Down to the last line, repeat the records exactly.

_ _ _

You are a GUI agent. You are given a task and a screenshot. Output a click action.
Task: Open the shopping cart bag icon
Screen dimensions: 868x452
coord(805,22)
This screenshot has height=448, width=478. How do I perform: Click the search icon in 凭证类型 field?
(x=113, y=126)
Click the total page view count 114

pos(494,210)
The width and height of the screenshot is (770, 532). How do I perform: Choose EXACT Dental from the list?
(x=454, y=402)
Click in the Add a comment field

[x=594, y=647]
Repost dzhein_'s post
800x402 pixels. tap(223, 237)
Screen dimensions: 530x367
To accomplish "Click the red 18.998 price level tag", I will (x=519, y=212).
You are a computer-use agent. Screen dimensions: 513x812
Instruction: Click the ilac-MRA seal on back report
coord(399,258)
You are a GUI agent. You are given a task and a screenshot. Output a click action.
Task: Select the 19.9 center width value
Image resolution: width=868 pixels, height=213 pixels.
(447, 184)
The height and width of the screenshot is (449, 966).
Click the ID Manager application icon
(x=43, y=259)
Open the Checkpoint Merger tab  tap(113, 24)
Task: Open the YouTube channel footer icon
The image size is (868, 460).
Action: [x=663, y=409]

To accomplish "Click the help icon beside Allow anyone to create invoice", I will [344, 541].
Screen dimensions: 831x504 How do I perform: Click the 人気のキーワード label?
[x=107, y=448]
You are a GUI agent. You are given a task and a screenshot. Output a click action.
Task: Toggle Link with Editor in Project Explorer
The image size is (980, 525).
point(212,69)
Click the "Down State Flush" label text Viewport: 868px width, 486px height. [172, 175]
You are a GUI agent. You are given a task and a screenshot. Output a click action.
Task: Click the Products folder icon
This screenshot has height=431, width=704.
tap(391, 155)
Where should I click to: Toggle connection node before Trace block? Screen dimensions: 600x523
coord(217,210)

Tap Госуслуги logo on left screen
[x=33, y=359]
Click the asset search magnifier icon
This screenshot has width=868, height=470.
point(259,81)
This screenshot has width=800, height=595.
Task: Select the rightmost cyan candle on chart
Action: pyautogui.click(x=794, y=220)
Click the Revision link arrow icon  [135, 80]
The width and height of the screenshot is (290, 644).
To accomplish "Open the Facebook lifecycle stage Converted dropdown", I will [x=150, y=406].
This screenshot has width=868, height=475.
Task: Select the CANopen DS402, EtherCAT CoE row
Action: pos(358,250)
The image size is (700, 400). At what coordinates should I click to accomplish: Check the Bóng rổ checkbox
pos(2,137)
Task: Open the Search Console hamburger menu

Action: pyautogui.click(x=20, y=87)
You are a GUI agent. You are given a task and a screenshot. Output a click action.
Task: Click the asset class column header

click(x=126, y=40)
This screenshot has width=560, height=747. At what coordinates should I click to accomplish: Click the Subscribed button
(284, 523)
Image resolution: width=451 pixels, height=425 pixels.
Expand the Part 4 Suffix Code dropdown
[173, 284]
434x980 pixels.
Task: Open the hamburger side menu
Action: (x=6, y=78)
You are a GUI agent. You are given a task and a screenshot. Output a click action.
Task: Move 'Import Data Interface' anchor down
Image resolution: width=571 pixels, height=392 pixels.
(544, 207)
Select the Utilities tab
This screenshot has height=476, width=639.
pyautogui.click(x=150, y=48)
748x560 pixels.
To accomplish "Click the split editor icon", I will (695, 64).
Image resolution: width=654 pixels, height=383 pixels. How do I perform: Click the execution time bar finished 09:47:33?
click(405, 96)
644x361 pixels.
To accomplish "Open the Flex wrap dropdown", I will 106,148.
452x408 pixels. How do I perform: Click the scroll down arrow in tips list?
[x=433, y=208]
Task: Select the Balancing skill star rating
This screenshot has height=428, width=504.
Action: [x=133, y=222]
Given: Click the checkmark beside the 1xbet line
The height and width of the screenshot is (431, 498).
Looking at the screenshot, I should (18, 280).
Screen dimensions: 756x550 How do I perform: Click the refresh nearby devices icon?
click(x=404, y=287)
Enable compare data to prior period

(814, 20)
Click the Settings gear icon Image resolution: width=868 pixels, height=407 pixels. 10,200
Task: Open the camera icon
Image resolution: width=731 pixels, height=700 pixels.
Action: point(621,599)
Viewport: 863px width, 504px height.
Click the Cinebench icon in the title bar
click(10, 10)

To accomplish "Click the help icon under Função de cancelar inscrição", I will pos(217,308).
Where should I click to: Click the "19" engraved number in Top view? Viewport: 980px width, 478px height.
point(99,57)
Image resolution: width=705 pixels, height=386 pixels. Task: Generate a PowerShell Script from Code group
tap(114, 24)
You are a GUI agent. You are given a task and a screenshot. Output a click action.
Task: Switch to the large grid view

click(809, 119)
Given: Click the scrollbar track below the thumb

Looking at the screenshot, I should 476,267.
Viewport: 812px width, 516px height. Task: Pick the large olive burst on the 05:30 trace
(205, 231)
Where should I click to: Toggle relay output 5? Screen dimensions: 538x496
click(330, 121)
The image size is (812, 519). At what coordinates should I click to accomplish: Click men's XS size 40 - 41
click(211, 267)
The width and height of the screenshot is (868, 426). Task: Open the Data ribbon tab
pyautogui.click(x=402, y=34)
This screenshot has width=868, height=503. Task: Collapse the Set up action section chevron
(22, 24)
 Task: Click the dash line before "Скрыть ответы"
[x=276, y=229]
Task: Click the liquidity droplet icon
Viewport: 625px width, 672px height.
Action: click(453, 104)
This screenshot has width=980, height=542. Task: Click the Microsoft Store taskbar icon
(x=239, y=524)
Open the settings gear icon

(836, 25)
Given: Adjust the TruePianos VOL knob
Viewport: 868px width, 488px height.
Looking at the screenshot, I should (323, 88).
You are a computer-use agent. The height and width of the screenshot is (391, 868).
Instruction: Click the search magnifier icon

_ _ _

Answer below >>
You are a GUI agent. You are given a task and a screenshot. Output a click action.
Task: Open the shopping cart bag icon
Screen dimensions: 868x452
coord(805,22)
This screenshot has height=448, width=478. How do I perform: Click the search icon in 凭证类型 field?
(x=113, y=126)
Click the total page view count 114

pos(494,210)
The width and height of the screenshot is (770, 532). How do I perform: Choose EXACT Dental from the list?
(x=454, y=402)
Click in the Add a comment field

[x=594, y=647]
Repost dzhein_'s post
800x402 pixels. tap(223, 237)
Screen dimensions: 530x367
To accomplish "Click the red 18.998 price level tag", I will (x=519, y=212).
You are a computer-use agent. Screen dimensions: 513x812
Instruction: Click the ilac-MRA seal on back report
coord(399,258)
You are a GUI agent. You are given a task and a screenshot. Output a click action.
Task: Select the 19.9 center width value
Image resolution: width=868 pixels, height=213 pixels.
(447, 184)
The height and width of the screenshot is (449, 966).
Click the ID Manager application icon
(x=43, y=259)
Open the Checkpoint Merger tab  tap(113, 24)
Task: Open the YouTube channel footer icon
The image size is (868, 460).
Action: [x=663, y=409]

To accomplish "Click the help icon beside Allow anyone to create invoice", I will [344, 541].
Screen dimensions: 831x504 How do I perform: Click the 人気のキーワード label?
[x=107, y=448]
You are a GUI agent. You are given a task and a screenshot. Output a click action.
Task: Toggle Link with Editor in Project Explorer
The image size is (980, 525).
point(212,69)
Click the "Down State Flush" label text Viewport: 868px width, 486px height. [172, 175]
You are a GUI agent. You are given a task and a screenshot. Output a click action.
Task: Click the Products folder icon
This screenshot has height=431, width=704.
tap(391, 155)
Where should I click to: Toggle connection node before Trace block? Screen dimensions: 600x523
coord(217,210)

Tap Госуслуги logo on left screen
[x=33, y=359]
Click the asset search magnifier icon
This screenshot has width=868, height=470.
point(259,81)
This screenshot has width=800, height=595.
Task: Select the rightmost cyan candle on chart
Action: pyautogui.click(x=794, y=220)
Click the Revision link arrow icon  [135, 80]
The width and height of the screenshot is (290, 644).
To accomplish "Open the Facebook lifecycle stage Converted dropdown", I will [x=150, y=406].
This screenshot has width=868, height=475.
Task: Select the CANopen DS402, EtherCAT CoE row
Action: pos(358,250)
The image size is (700, 400). At what coordinates should I click to accomplish: Check the Bóng rổ checkbox
pos(2,137)
Task: Open the Search Console hamburger menu

Action: pyautogui.click(x=20, y=87)
You are a GUI agent. You are given a task and a screenshot. Output a click action.
Task: Click the asset class column header

click(x=126, y=40)
This screenshot has width=560, height=747. At what coordinates should I click to accomplish: Click the Subscribed button
(284, 523)
Image resolution: width=451 pixels, height=425 pixels.
Expand the Part 4 Suffix Code dropdown
[173, 284]
434x980 pixels.
Task: Open the hamburger side menu
Action: (x=6, y=78)
You are a GUI agent. You are given a task and a screenshot. Output a click action.
Task: Move 'Import Data Interface' anchor down
Image resolution: width=571 pixels, height=392 pixels.
(544, 207)
Select the Utilities tab
This screenshot has height=476, width=639.
pyautogui.click(x=150, y=48)
748x560 pixels.
To accomplish "Click the split editor icon", I will (695, 64).
Image resolution: width=654 pixels, height=383 pixels. How do I perform: Click the execution time bar finished 09:47:33?
click(405, 96)
644x361 pixels.
To accomplish "Open the Flex wrap dropdown", I will 106,148.
452x408 pixels. How do I perform: Click the scroll down arrow in tips list?
[x=433, y=208]
Task: Select the Balancing skill star rating
This screenshot has height=428, width=504.
Action: [x=133, y=222]
Given: Click the checkmark beside the 1xbet line
The height and width of the screenshot is (431, 498).
Looking at the screenshot, I should (18, 280).
Screen dimensions: 756x550 How do I perform: Click the refresh nearby devices icon?
click(x=404, y=287)
Enable compare data to prior period

(814, 20)
Click the Settings gear icon Image resolution: width=868 pixels, height=407 pixels. 10,200
Task: Open the camera icon
Image resolution: width=731 pixels, height=700 pixels.
Action: point(621,599)
Viewport: 863px width, 504px height.
Click the Cinebench icon in the title bar
click(10, 10)

To accomplish "Click the help icon under Função de cancelar inscrição", I will pos(217,308).
Where should I click to: Click the "19" engraved number in Top view? Viewport: 980px width, 478px height.
point(99,57)
Image resolution: width=705 pixels, height=386 pixels. Task: Generate a PowerShell Script from Code group
tap(114, 24)
You are a GUI agent. You are given a task and a screenshot. Output a click action.
Task: Switch to the large grid view

click(809, 119)
Given: Click the scrollbar track below the thumb

Looking at the screenshot, I should 476,267.
Viewport: 812px width, 516px height. Task: Pick the large olive burst on the 05:30 trace
(205, 231)
Where should I click to: Toggle relay output 5? Screen dimensions: 538x496
click(330, 121)
The image size is (812, 519). At what coordinates should I click to accomplish: Click men's XS size 40 - 41
click(211, 267)
The width and height of the screenshot is (868, 426). Task: Open the Data ribbon tab
pyautogui.click(x=402, y=34)
This screenshot has width=868, height=503. Task: Collapse the Set up action section chevron
(22, 24)
 Task: Click the dash line before "Скрыть ответы"
[x=276, y=229]
Task: Click the liquidity droplet icon
Viewport: 625px width, 672px height.
Action: click(453, 104)
This screenshot has width=980, height=542. Task: Click the Microsoft Store taskbar icon
(x=239, y=524)
Open the settings gear icon

(836, 25)
Given: Adjust the TruePianos VOL knob
Viewport: 868px width, 488px height.
Looking at the screenshot, I should (323, 88).
You are a computer-use agent. The height and width of the screenshot is (391, 868).
Instruction: Click the search magnifier icon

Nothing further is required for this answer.